Tuesday, March 11, 2014
By Tux Turkel firstname.lastname@example.org
PORTLAND — A renewable energy ballot initiative that supporters say can gradually lower electric rates while reducing Maine’s dependence on imported fuel is actually “the single, largest job killer” Maine has faced in years and will make rates rise, Gov. Paul LePage told a gathering of the state’s real estate industry today.
If the measure gets on the ballot this November and wins voter approval, he said, it will force people and businesses to leave for places with lower energy costs.
“This will destroy the state of Maine,” he said, appealing to the crowd to fight the initiative.
LePage made his remarks at the opening address of the 2010 Maine Real Estate & Development Association’s annual forecast conference. The event drew a record turnout of 650 business and industry professionals, who gave the governor a standing ovation when he was introduced.
LePage’s comments escalated his ongoing attack on a proposal by a coalition called Maine Citizens for Clean Energy. The group, which includes environmental activists and windpower developers, is collecting signatures for a ballot initiative aimed at requiring 20 percent of Maine’s electricity to come from renewable sources by 2020, and to require further investments in energy efficiency.

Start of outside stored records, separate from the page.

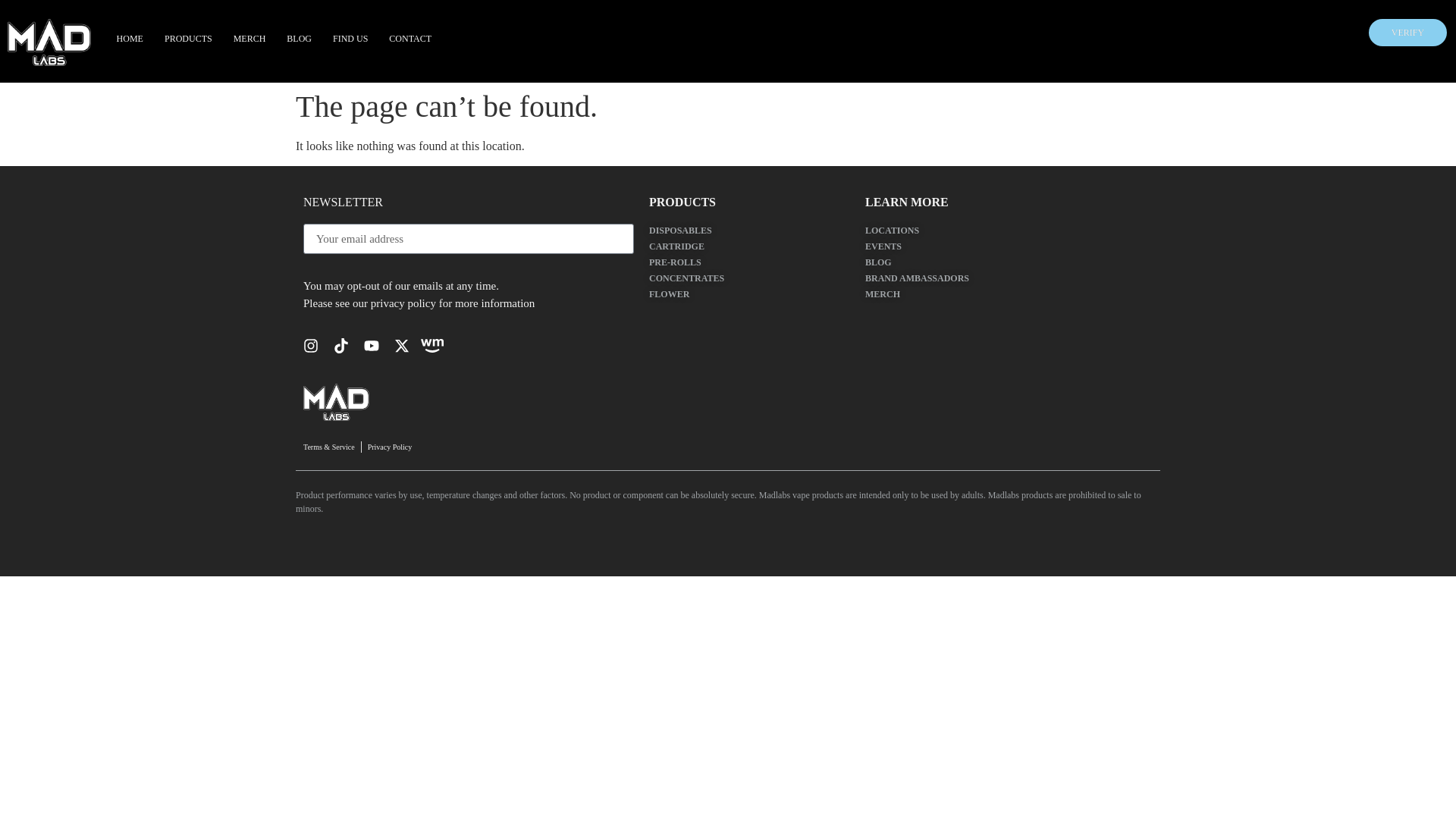
PRODUCTS (188, 38)
VERIFY (1407, 31)
CONTACT (410, 38)
BLOG (298, 38)
HOME (130, 38)
MERCH (249, 38)
FIND US (349, 38)
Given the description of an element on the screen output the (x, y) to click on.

LePage has called the proposal a scam that benefits a few wealthy people. He told the group that the plan would add $40 to $80 million a year to Maine’s electric costs, which he said already are the 12th highest in the nation.
“It’s a loss for the state of Maine, and I urge you all to fight it,” he said.
But advocates of the initiative said after his remarks that the governor is misinformed.
They cited a draft report released last week by the Public Utilities Commission and done at the request of the Legislature. That independent study shows Maine’s renewable energy policies, coupled with similar power-purchase requirements elsewhere in New England, could create 11,700 new jobs in Maine, building wind and other renewable-energy projects. This work also could increase the state’s Gross Domestic Product by 2 percent, or more than $1 billion, according to London Economic International LLC of Boston.
“I’m puzzled why he thinks this is a job killer,” said Beth Nagusky, Maine director of Environment Northeast. “This is a job creator.”
During his talk, LePage held up the state’s electric rates as a threat to business retention and expansion. He quoted higher rates that Tambrands, an Auburn manufacturer owned by Procter & Gamble, pays compared to other company plants that compete for capital. He said energy costs are one reason AdvancePierre Foods, which bought the Barber Foods factory in Portland last year and consolidated the operation, moved some production to Oklahoma.
LePage didn’t mention that electric costs are falling for Maine businesses and industry, due to low natural gas prices. The PUC announced on Wednesday that the standard offer rate for medium commercial customers served by Central Maine Power Co. will drop 23 percent in March.
The governor also contended that if the ballot initiative is successful, state government will lose control of its ability to regulate electric rates. He said that task will shift to the Efficiency Maine Trust, the quasi-state agency that oversees conservation and efficiency.
But that statement was refuted by Michael Stoddard, Efficiency’s Maine’s executive director. He said he has read the ballot proposal, and nothing indicates that his agency would see any change in its powers or duties.
“Someone on the governor’s staff needs to fact-check that,” he said.
In response to a question about how to lower Maine’s electric costs, LePage noted the state’s efforts to encourage natural gas pipeline development, and the promise of wood pellets and off-peak, electric storage heat. But he also took a shot at conservation efforts, which he said “come at a price.”
Pointing to the incandescent chandeliers in the Holiday Inn by the Bay, LePage said the lightbulbs give off heat, and changing them to efficient fixtures would just require more oil to warm the space.
That notion also was disputed by Stoddard, who noted that lighting and cooling – not heat – are the largest expenses in most commercial buildings. Using money from electric bills, Efficiency Maine has been helping subsidize the price of compact fluorescent bulbs. Mainers bought 1.5 million last year, and Stoddard said they remain the state’s best source of energy savings.
“If people want to heat their buildings with lights, they are free to do so,” he said. “It’s just the most expensive way to heat.”